Section 226 of the Delaware General Corporation Law permits the Court of Chancery to appoint a receiver or custodian for a corporation when its stockholders or directors are divided and the deadlock is injurious to the corporation. In a recent case, In re Shawe & Elting LLC, C.A. Nos. 9661, 9686, 9700 and 10449, Chancellor Andre G. Bouchard reinforced the court’s authority under Section 226, even when the corporation in question is not only solvent, but quite profitable.

Background

In a dormitory room at New York University in 1992, Philip Shawe and Elizabeth Elting founded a company to provide translation and language services to leading businesses. Although their friendship (and subsequent romantic relationship) was short-lived, the company they started, which ultimately became TransPerfect Global Inc., developed into one of the world’s leading providers of translation, litigation support, and website localization services, with annual revenues approaching $500 million.
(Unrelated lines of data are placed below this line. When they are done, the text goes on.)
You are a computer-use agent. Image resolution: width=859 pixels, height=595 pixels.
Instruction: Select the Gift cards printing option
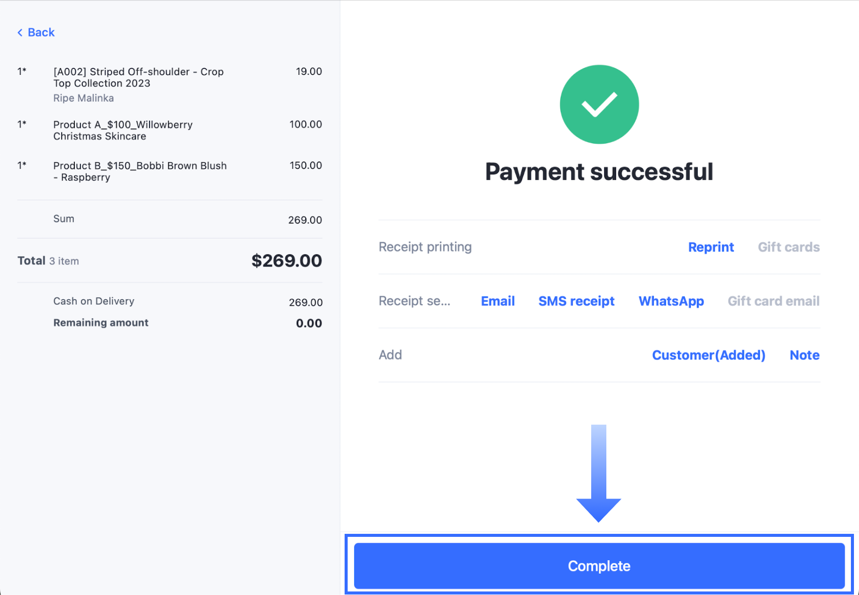coord(788,247)
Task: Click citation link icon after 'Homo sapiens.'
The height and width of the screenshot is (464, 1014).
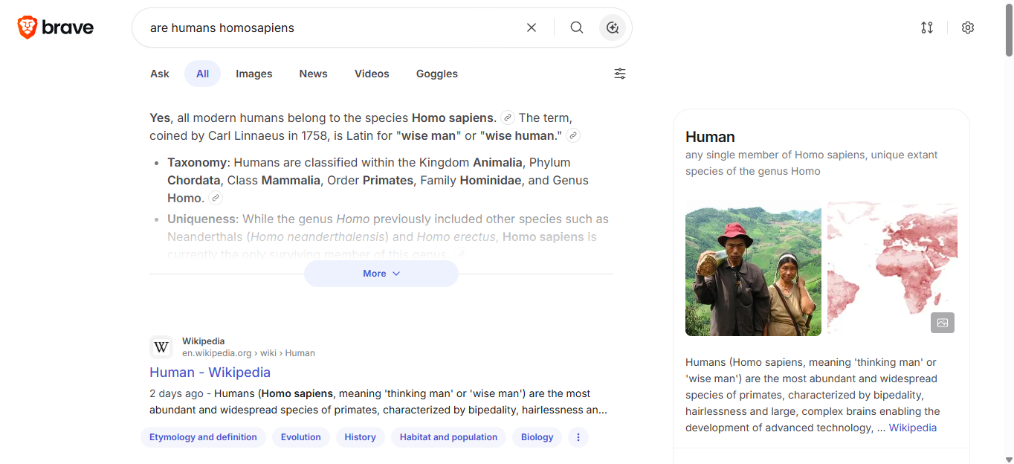Action: point(508,117)
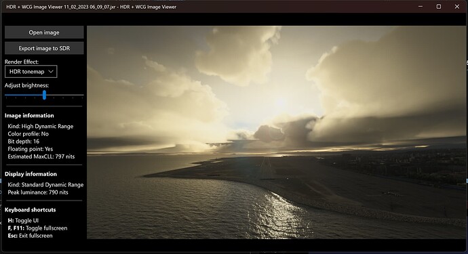Click the Kind: High Dynamic Range line
This screenshot has width=468, height=254.
(x=41, y=127)
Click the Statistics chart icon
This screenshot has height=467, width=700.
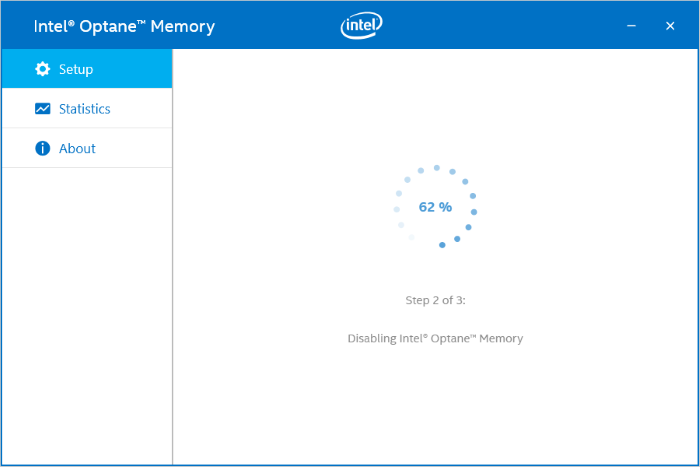(x=42, y=109)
Since its founding, Shawe and Elting, who each control 50 percent of the company’s stock (Shawe only owns 49 percent, but his mother owns the other 1 percent) have served as co-chief executive officers of TransPerfect, and the sole members of its board of directors (a third board position was never filled). Shawe and Elting never entered into any written agreements governing the operation of the company or their relationship as stockholders, such as an operating agreement or stockholders agreement.